What is in this article?:
- Cool, wet weather in 2010 slowed the development of many western crops.
- Almond grower Jim Peart believes the wet bloom period reduced his Nonpareil yields by about 25 percent this year.
- Peart said, "I knew the crop would be off but didn’t think it would be this much.”
- Grower Bob Lea believes cooler temperatures increased walnut quality.
Cool temps boost walnut quality
Bob Lea grows English walnuts on 350 acres in Woodland in Yolo County, including the Howard, Chandler, Vina, and Tehama varieties. Lea kicked off the harvest in early October with hopes to conclude by month’s end.
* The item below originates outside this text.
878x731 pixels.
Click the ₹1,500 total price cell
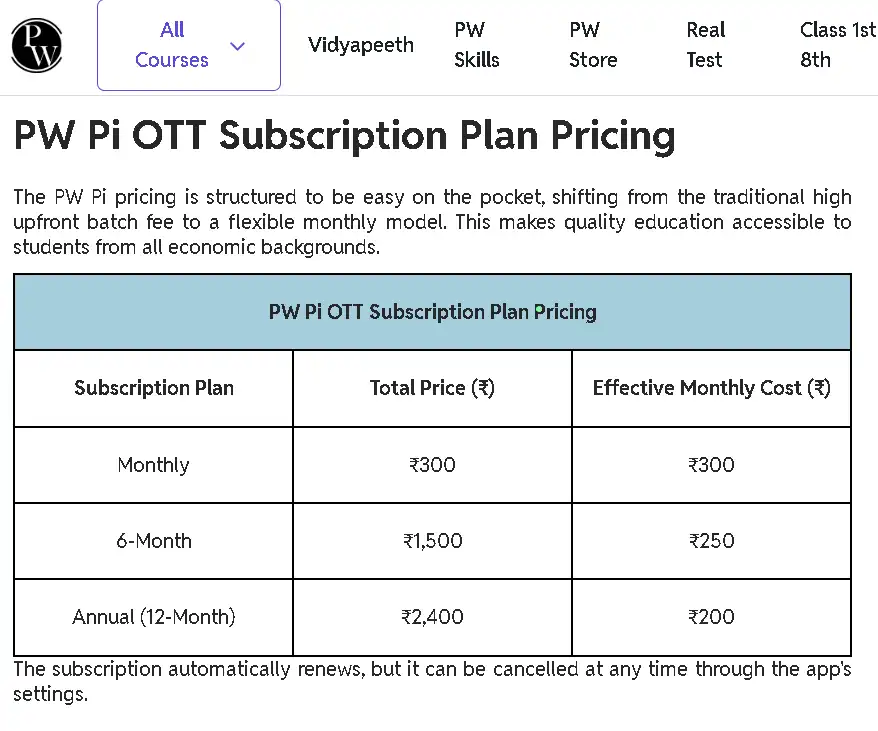point(432,541)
“The Chandler yields appear larger this year, along with slightly larger Vina and Tehama yields,” Lea said. “The Howards are younger trees which developed good growth this year.”
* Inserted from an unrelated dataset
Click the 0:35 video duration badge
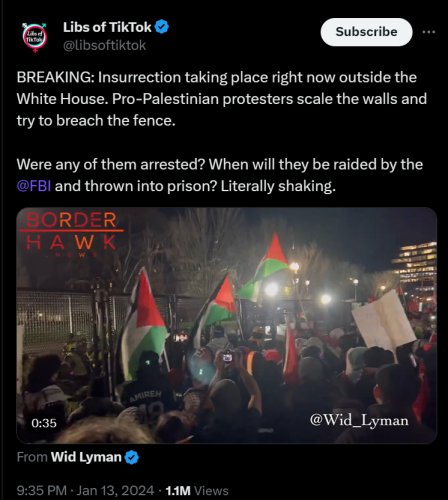Viewport: 448px width, 500px height. (44, 423)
Lea, a first-generation walnut producer, has grown walnuts for 30 years. He serves on the board of directors of Diamond Foods and as an alternate board member on the California Walnut Commission. Lea is an attorney specializing in civil law; purchasing a 40-acre ranch after completing law school.
The thermometer hit the 100 degree mark only twice this summer on Lea’s home ranch. Twenty days at 100 degrees plus is normal.
“The cooler temperatures will probably result in higher quality walnuts,” Lea said.
Lea’s walnut trees have Black walnut rootstock.
“Black walnut rootstock does better than the Paradox rootstock with the higher levels of boron in the water,” Lea said.
Pest and disease levels were average this year. Lea sprayed twice for the walnut husk fly; three times on one ranch. Puffer-based pheromone mating disruption kept the codling moth out of the Chandler variety.
Lea is always looking for new methods to improve the operation. He has inventoried every tree on two of his three ranches and continually tracks the trees.
“This process was a good learning lesson for us,” Lea noted. “You can see which practices work and which don’t work. You get to know your trees better. Each tree is individual and in a way has its own DNA. One-size-fits-all management does not always work.”
2010 California walnut production is expected to reach 510,000 tons, up 17 percent from 2009 (437,000 tons), according to the National Agricultural Statistics Service.
Lea is bullish on the industry’s future.
“It’s good to have a stable crop that the market knows will be supplied year after year,” Lea explained. “The walnut crop has become more stable over the years. We don’t have the large ups-and-downs that we used to have. Buyers worldwide can rely on our production to meet their needs. That’s a good thing.”